A Deep Learning Approach for Network Anomaly Detection
Using modern deep architectures and domain adaptation techniques to differentiate between different anomalous activities.
Anomaly Detection (AD) can be defined as the identification of rare events, with respect to what is considered a normal event, often computed from a baseline. Network Anomaly Detection (NAD) refers to the identification and classification of suspicious network behavior or attacks.
Flow-based intrusion detection can be addressed with statistical methods, machine learning, or other techniques (Umer, 2016; Buczak, 2016; Bhuyan, 2014). However, classical machine learning approaches fall short when it comes to the ability to adapt to the complexity of the traffic, and the need to detect more complex patterns (Shahbaz, 2020). Motivated by the success of Deep Learning (DL) in other fields, DL-based approaches have seen an increased adoption for security-related tasks such as network traffic classification (Shahbaz, 2019). However, most of these DL-based approaches still struggle when labels are not balanced or in presence of distribution shift between training and test datasets.

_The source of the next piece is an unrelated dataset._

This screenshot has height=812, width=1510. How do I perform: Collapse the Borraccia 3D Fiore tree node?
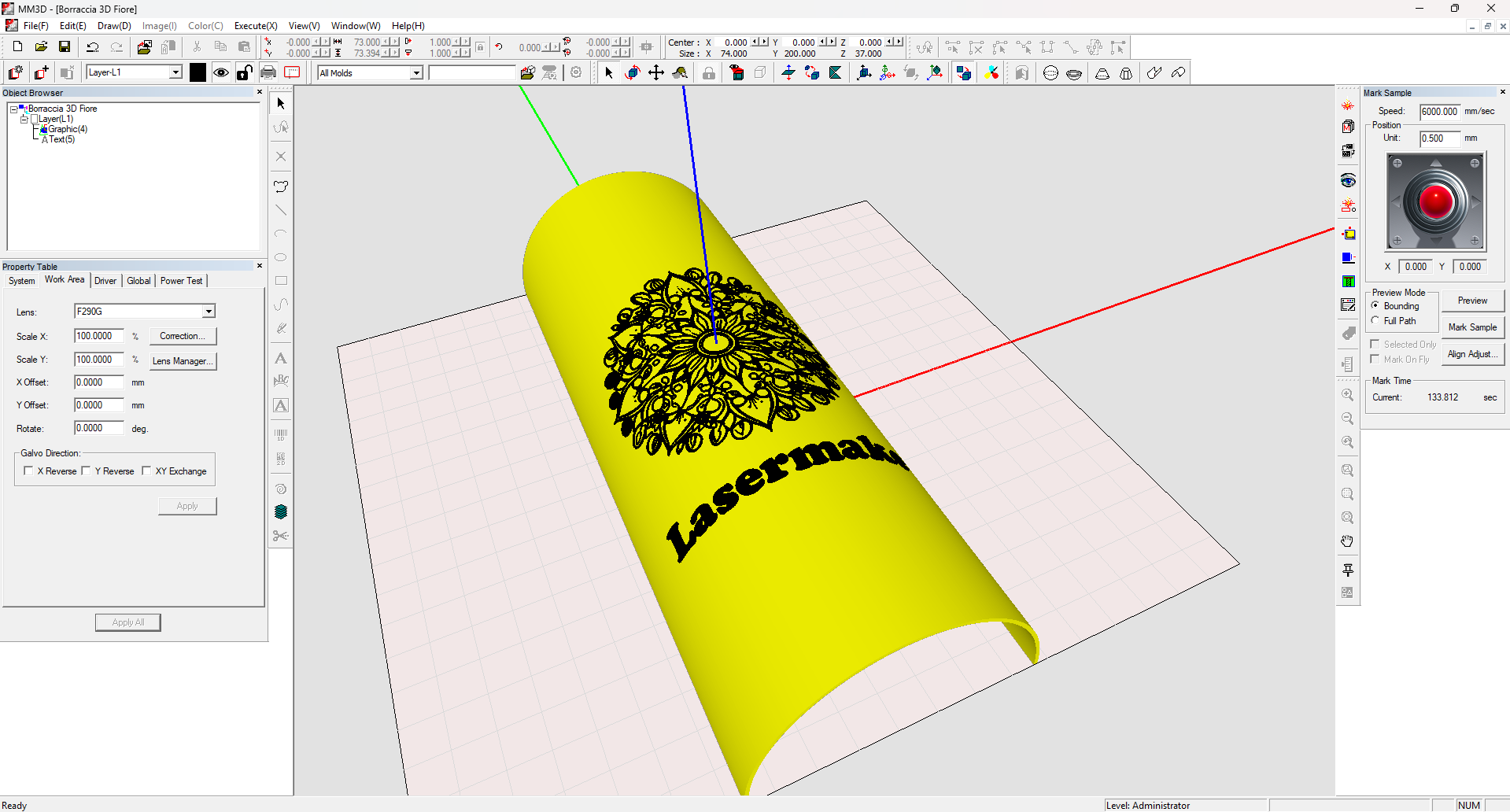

In the following, we describe our approach which combines modern deep neural architectures, state-of-the-art domain adaptation, and regularization techniques to overcome the challenges of NAD. Our approach was evaluated in the NAD 2021 challenge, which was held as part of the ICASSP 2021 conference. Our best submission achieved a score of 0.3866 and placed 8th on the leaderboard.
The NAD 2021 Challenge
The NAD 2021 Challenge dataset consists of real network traffic recorded by © ZYXEL firewalls. Each one of the almost 10 million observations hold 21 features on a single network flow. This includes a timestamp, source and destination addresses and ports, connection durations, inbound and outbound traffic counts. Anomalous observations, which make up about 1 % of the data, identify probing attacks (port sweeps, ip sweeps, nmap scans) and DDoS smurf attacks.

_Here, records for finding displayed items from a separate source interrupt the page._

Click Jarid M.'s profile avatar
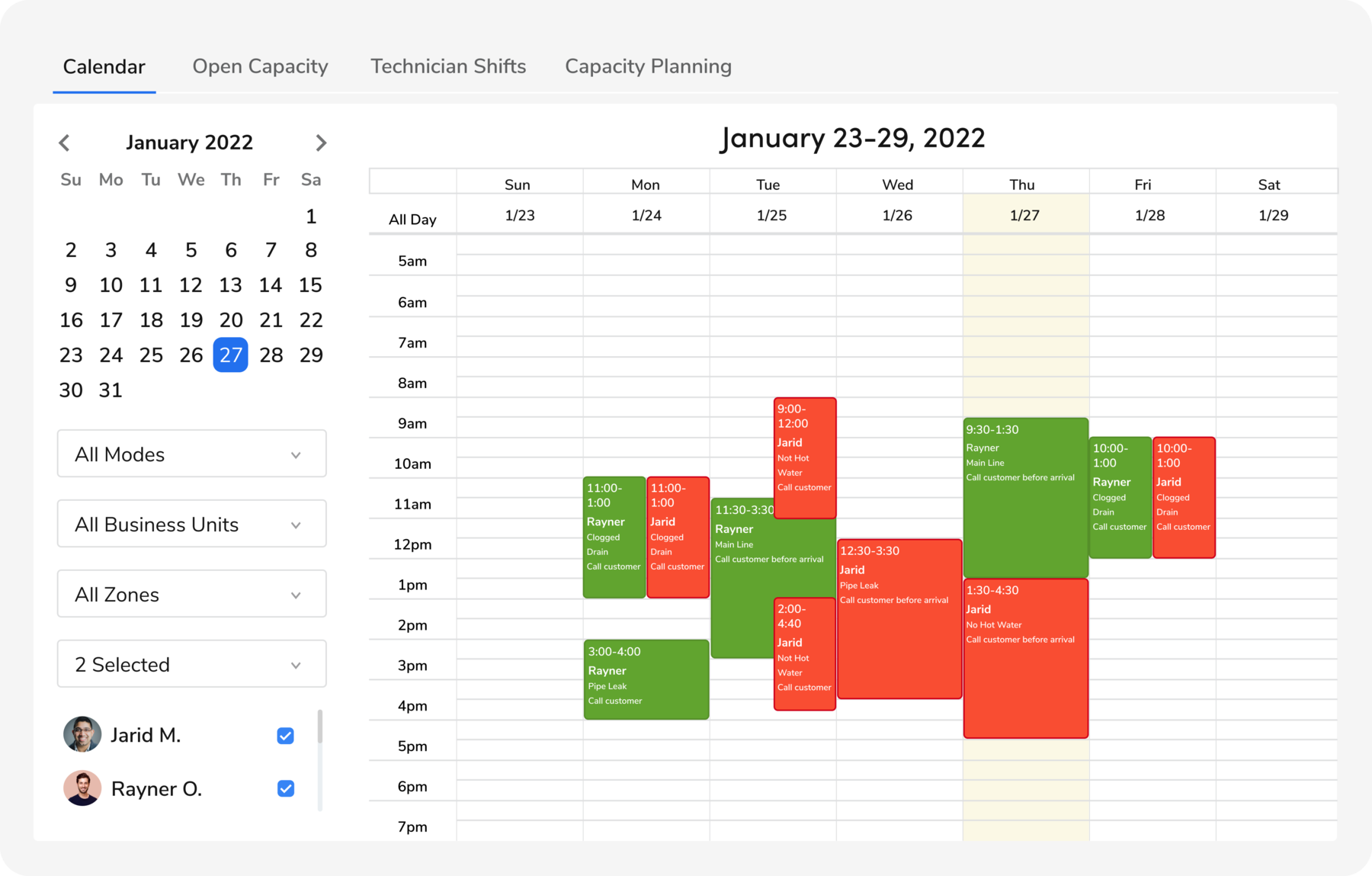The width and height of the screenshot is (1372, 876). [82, 734]
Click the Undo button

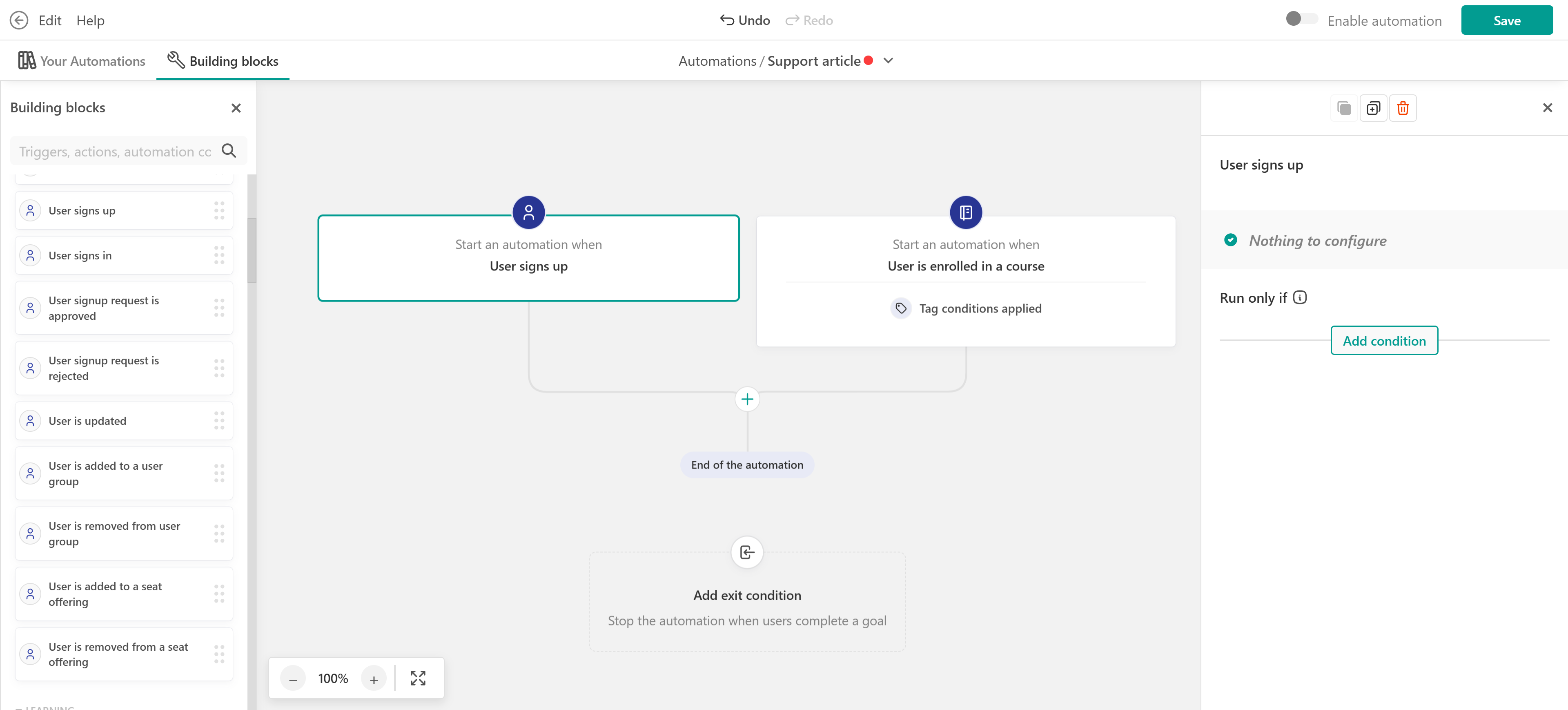[x=745, y=20]
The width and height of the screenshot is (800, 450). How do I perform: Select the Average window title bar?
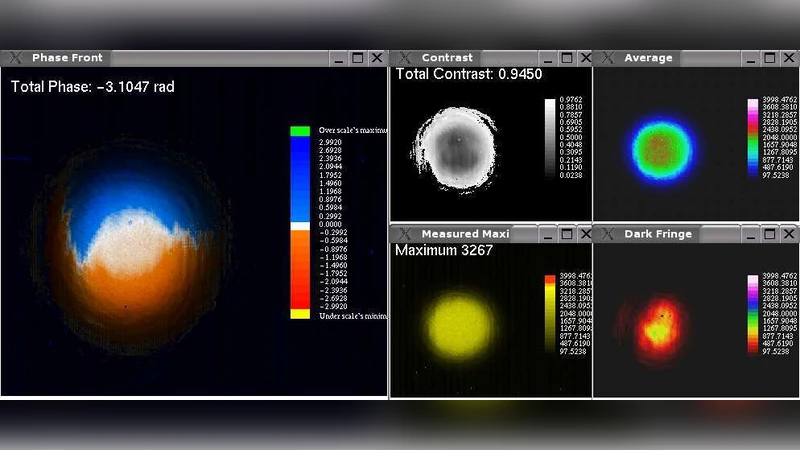tap(670, 58)
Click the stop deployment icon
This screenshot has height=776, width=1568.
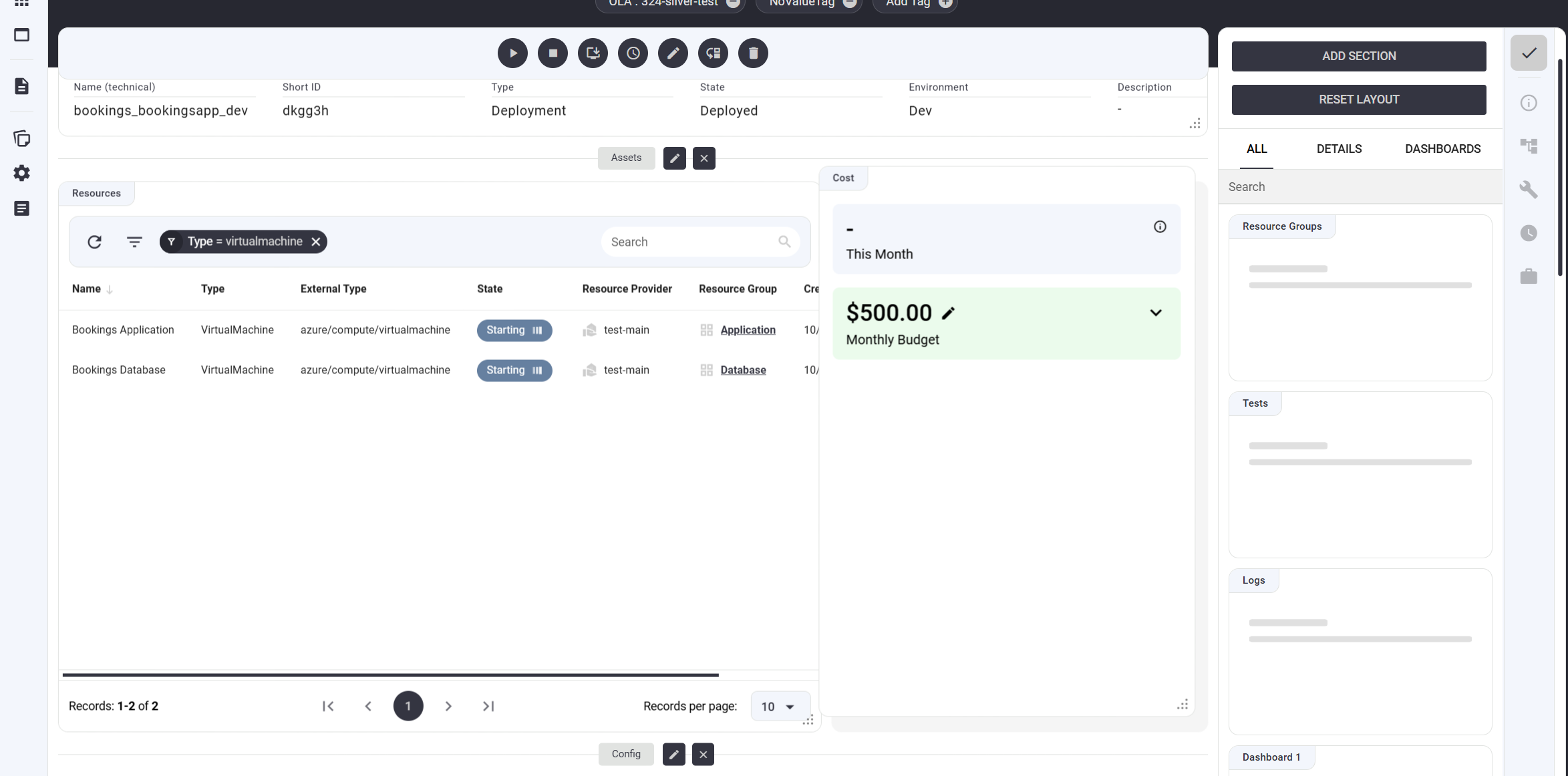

The dataset consists of 3 days of network flows with labels (training dataset) and 4 days without labels (test dataset). Each day has a noticeably different feature and label distribution.
Final models are evaluated on the test set according to the following formula and confusion matrix, where C_T is the total cost (off-diagonal weighted sum of the confusion matrix), C_max is the maximal cost (maximal cost value of 2 multiplied with the confusion matrix), and F_beta_k is the F_beta score for class k.

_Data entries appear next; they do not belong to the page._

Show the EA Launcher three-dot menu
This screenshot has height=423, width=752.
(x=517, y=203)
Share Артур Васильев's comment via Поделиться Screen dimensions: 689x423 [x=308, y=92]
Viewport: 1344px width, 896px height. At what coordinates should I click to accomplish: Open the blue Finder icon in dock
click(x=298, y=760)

You can take a glimpse at a small sample of the raw data here.
We extracted a total of 113 features, consisting of the following:
- All of the raw features, except time, src, dst, spt, dpt, duration, in_bytes, out_bytes, proto, app
- A one-hot encoding of all proto values (icmp, igmp, tcp, udp) and some app values (http, https, ftp, ssh, icmp, snmp, domain, ssdp, others)
- A one-hot encoded column if one of the following values is zero: duration, in_bytes, out_bytes, cnt_serv_*
- A log-transform of duration, in_bytes, out_bytes, cnt_src, cnt_dst, cnt_serv_src, cnt_serv_dst
- [ip_area] A one-hot encoding if the src and dst address belongs to the global, link-local, or unspecified region
- [ip_flow_type] A one-hot encoding for internet, intranet, ingress (from public to private), and egress (from private to public) traffic
- [ip_binary_match] The number of bits that are equal in the src and dst addresses from left to right, which quantifies how similar two addresses are
- [ip_one_bits] The number of set bits in src and dst, as a heuristic to identify broadcast addresses
- [port_area] A one-hot encoding if the spt and dpt ports belong to well-known, registered, or ephemeral port regions
- [port_match] A bit that is set if the spt and dpt port match
- [cnt_ratios][in_out_ratios][cnt_distances] Various ratios and distances among some features
- [segments] Our segment features which compute some features for some grouped ip flows
You can find our feature implementation right here.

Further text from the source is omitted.